**WORK TO BE COMPLETED**
Please output, without any change, the lines of the material below from the very first through the one with "Обувь для асфальта и бетона (46, 329)".
(GIVEN DATA begins)
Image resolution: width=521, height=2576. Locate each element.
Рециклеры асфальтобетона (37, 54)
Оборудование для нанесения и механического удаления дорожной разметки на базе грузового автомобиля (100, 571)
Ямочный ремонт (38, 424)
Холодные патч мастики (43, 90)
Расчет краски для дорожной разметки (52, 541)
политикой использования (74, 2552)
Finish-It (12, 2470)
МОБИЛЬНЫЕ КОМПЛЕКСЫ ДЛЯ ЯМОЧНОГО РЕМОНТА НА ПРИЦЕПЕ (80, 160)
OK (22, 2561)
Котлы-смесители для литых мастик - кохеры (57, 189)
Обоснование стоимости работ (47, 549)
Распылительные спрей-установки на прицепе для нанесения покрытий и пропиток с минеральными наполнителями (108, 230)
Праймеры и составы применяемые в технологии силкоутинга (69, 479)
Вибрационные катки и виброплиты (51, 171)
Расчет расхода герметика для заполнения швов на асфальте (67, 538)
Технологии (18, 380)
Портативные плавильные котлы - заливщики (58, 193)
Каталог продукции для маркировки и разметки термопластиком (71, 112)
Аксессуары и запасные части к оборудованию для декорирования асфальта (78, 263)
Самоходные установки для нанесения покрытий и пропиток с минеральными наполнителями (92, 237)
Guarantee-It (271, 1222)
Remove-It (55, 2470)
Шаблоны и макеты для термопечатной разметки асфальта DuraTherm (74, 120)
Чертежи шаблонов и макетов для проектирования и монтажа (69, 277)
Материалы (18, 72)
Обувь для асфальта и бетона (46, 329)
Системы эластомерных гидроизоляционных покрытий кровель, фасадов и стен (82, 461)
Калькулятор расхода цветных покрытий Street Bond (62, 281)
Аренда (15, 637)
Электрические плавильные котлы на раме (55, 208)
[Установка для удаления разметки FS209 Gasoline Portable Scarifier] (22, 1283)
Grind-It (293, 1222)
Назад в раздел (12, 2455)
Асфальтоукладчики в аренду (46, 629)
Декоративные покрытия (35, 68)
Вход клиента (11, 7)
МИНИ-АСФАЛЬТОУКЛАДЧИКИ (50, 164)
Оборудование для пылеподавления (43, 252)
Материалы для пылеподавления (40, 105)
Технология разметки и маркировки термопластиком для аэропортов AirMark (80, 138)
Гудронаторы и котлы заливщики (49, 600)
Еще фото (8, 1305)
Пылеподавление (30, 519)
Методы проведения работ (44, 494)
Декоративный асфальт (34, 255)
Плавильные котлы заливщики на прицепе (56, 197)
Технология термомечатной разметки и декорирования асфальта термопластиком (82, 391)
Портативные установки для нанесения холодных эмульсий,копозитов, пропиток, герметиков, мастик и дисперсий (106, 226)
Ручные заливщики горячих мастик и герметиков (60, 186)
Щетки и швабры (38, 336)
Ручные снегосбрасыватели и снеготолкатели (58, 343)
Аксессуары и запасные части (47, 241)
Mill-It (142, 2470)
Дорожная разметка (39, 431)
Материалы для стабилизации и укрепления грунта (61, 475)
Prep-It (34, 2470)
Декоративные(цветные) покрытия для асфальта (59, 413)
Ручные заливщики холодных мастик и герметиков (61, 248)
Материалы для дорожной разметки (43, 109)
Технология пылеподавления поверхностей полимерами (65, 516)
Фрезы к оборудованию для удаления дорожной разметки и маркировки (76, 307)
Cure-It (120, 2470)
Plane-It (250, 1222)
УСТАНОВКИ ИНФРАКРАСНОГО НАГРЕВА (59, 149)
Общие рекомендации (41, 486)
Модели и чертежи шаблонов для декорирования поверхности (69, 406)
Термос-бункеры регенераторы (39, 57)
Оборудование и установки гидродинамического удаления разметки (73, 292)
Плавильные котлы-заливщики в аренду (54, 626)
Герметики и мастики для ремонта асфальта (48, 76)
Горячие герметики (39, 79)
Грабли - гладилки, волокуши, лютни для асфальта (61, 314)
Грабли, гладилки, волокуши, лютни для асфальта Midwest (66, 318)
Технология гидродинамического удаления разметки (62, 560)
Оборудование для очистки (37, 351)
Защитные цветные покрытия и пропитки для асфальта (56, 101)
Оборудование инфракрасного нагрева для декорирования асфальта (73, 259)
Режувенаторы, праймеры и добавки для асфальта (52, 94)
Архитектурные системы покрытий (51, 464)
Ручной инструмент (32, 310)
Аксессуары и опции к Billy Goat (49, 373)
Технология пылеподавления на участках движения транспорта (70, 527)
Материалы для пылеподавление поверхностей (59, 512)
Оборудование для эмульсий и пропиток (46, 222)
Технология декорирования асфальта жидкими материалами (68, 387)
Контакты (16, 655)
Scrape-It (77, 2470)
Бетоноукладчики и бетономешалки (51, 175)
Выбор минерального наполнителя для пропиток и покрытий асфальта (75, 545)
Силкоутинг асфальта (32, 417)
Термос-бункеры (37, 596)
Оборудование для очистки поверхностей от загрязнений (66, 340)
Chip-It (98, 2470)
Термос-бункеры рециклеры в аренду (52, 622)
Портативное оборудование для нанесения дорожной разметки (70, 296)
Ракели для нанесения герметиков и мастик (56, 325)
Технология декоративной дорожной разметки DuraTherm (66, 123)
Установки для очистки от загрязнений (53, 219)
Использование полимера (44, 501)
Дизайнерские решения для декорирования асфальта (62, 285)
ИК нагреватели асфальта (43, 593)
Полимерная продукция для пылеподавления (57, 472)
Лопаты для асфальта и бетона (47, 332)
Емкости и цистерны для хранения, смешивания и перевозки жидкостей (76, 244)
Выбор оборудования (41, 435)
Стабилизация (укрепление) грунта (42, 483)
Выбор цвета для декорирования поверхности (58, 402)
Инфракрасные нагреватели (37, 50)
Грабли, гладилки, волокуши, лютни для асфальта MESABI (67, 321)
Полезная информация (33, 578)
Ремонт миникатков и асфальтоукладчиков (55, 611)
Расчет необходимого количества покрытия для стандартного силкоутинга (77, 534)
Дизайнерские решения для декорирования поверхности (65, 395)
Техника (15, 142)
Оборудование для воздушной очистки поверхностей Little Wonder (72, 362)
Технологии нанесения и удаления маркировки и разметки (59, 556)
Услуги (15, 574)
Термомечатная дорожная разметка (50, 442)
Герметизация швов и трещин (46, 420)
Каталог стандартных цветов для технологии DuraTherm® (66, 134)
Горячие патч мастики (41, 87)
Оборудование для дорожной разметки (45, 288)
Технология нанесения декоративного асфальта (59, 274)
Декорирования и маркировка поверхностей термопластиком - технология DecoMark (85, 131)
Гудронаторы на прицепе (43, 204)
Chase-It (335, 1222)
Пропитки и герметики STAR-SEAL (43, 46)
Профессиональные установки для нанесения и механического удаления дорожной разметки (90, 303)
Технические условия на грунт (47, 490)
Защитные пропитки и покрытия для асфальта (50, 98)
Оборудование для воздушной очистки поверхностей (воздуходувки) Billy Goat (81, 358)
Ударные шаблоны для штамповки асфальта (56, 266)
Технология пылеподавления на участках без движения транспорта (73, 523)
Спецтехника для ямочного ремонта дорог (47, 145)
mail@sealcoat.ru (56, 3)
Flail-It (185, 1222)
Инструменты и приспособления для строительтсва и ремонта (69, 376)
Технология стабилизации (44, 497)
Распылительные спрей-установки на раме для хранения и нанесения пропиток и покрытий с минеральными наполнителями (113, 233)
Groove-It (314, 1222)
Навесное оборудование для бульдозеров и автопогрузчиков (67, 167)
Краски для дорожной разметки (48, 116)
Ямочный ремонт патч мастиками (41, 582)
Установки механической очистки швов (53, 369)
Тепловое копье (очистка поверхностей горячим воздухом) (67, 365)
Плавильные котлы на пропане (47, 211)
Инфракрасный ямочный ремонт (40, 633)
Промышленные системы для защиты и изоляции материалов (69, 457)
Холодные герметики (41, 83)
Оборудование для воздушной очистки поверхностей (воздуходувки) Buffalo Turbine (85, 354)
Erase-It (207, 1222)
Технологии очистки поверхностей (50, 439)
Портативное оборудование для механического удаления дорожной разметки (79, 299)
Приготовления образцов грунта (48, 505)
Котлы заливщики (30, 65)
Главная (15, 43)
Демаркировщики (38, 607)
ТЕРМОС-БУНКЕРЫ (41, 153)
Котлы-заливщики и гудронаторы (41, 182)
(GIVEN DATA ends)
**SOLUTION BELOW**
Image resolution: width=521, height=2576. Locate each element.
Рециклеры асфальтобетона (37, 54)
Оборудование для нанесения и механического удаления дорожной разметки на базе грузового автомобиля (100, 571)
Ямочный ремонт (38, 424)
Холодные патч мастики (43, 90)
Расчет краски для дорожной разметки (52, 541)
политикой использования (74, 2552)
Finish-It (12, 2470)
МОБИЛЬНЫЕ КОМПЛЕКСЫ ДЛЯ ЯМОЧНОГО РЕМОНТА НА ПРИЦЕПЕ (80, 160)
OK (22, 2561)
Котлы-смесители для литых мастик - кохеры (57, 189)
Обоснование стоимости работ (47, 549)
Распылительные спрей-установки на прицепе для нанесения покрытий и пропиток с минеральными наполнителями (108, 230)
Праймеры и составы применяемые в технологии силкоутинга (69, 479)
Вибрационные катки и виброплиты (51, 171)
Расчет расхода герметика для заполнения швов на асфальте (67, 538)
Технологии (18, 380)
Портативные плавильные котлы - заливщики (58, 193)
Каталог продукции для маркировки и разметки термопластиком (71, 112)
Аксессуары и запасные части к оборудованию для декорирования асфальта (78, 263)
Самоходные установки для нанесения покрытий и пропиток с минеральными наполнителями (92, 237)
Guarantee-It (271, 1222)
Remove-It (55, 2470)
Шаблоны и макеты для термопечатной разметки асфальта DuraTherm (74, 120)
Чертежи шаблонов и макетов для проектирования и монтажа (69, 277)
Материалы (18, 72)
Обувь для асфальта и бетона (46, 329)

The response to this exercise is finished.